Retype each of the following items word for word, keeping every line as it appears.

+++ EXTRACTED MATERIAL

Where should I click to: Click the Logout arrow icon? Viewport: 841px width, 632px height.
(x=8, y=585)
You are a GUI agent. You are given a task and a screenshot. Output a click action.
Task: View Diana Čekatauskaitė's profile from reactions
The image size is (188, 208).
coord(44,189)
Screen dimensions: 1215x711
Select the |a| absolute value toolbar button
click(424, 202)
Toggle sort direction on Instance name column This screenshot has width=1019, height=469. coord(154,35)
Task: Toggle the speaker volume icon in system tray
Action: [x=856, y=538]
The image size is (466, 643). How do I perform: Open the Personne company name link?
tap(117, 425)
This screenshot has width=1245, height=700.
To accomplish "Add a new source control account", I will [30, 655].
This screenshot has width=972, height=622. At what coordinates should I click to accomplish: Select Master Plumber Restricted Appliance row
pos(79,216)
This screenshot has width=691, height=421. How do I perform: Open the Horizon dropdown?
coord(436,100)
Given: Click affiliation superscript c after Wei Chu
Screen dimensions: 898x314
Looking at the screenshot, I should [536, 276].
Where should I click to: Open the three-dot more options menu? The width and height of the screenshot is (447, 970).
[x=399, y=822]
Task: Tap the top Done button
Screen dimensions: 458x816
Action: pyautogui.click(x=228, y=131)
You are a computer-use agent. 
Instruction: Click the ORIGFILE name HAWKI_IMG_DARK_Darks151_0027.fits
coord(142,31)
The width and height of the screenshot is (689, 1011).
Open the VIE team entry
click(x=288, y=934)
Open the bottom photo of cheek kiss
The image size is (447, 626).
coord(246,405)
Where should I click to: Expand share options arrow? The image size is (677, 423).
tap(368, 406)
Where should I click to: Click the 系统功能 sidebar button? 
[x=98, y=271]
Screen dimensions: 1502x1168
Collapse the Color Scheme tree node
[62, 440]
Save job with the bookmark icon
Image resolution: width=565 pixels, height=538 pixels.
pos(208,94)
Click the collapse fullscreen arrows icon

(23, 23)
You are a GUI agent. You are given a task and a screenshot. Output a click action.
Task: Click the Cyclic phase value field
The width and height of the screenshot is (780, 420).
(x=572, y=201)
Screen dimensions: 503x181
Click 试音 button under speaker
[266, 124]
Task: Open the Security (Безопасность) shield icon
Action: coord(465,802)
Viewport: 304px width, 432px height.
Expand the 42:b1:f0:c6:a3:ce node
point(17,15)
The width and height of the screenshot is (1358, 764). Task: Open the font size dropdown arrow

++++++

◆ **PROBLEM SOLUTION**
Where should I click to: Click the Logout arrow icon? Viewport: 841px width, 632px height.
(x=8, y=585)
You are a GUI agent. You are given a task and a screenshot. Output a click action.
Task: View Diana Čekatauskaitė's profile from reactions
The image size is (188, 208).
coord(44,189)
Screen dimensions: 1215x711
Select the |a| absolute value toolbar button
click(424, 202)
Toggle sort direction on Instance name column This screenshot has width=1019, height=469. coord(154,35)
Task: Toggle the speaker volume icon in system tray
Action: [x=856, y=538]
The image size is (466, 643). How do I perform: Open the Personne company name link?
tap(117, 425)
This screenshot has width=1245, height=700.
To accomplish "Add a new source control account", I will [30, 655].
This screenshot has width=972, height=622. At what coordinates should I click to accomplish: Select Master Plumber Restricted Appliance row
pos(79,216)
This screenshot has width=691, height=421. How do I perform: Open the Horizon dropdown?
coord(436,100)
Given: Click affiliation superscript c after Wei Chu
Screen dimensions: 898x314
Looking at the screenshot, I should [536, 276].
Where should I click to: Open the three-dot more options menu? The width and height of the screenshot is (447, 970).
[x=399, y=822]
Task: Tap the top Done button
Screen dimensions: 458x816
Action: pyautogui.click(x=228, y=131)
You are a computer-use agent. 
Instruction: Click the ORIGFILE name HAWKI_IMG_DARK_Darks151_0027.fits
coord(142,31)
The width and height of the screenshot is (689, 1011).
Open the VIE team entry
click(x=288, y=934)
Open the bottom photo of cheek kiss
The image size is (447, 626).
coord(246,405)
Where should I click to: Expand share options arrow? The image size is (677, 423).
tap(368, 406)
Where should I click to: Click the 系统功能 sidebar button? 
[x=98, y=271]
Screen dimensions: 1502x1168
Collapse the Color Scheme tree node
[62, 440]
Save job with the bookmark icon
Image resolution: width=565 pixels, height=538 pixels.
pos(208,94)
Click the collapse fullscreen arrows icon

(23, 23)
You are a GUI agent. You are given a task and a screenshot. Output a click action.
Task: Click the Cyclic phase value field
The width and height of the screenshot is (780, 420).
(x=572, y=201)
Screen dimensions: 503x181
Click 试音 button under speaker
[266, 124]
Task: Open the Security (Безопасность) shield icon
Action: coord(465,802)
Viewport: 304px width, 432px height.
Expand the 42:b1:f0:c6:a3:ce node
point(17,15)
The width and height of the screenshot is (1358, 764). Task: Open the font size dropdown arrow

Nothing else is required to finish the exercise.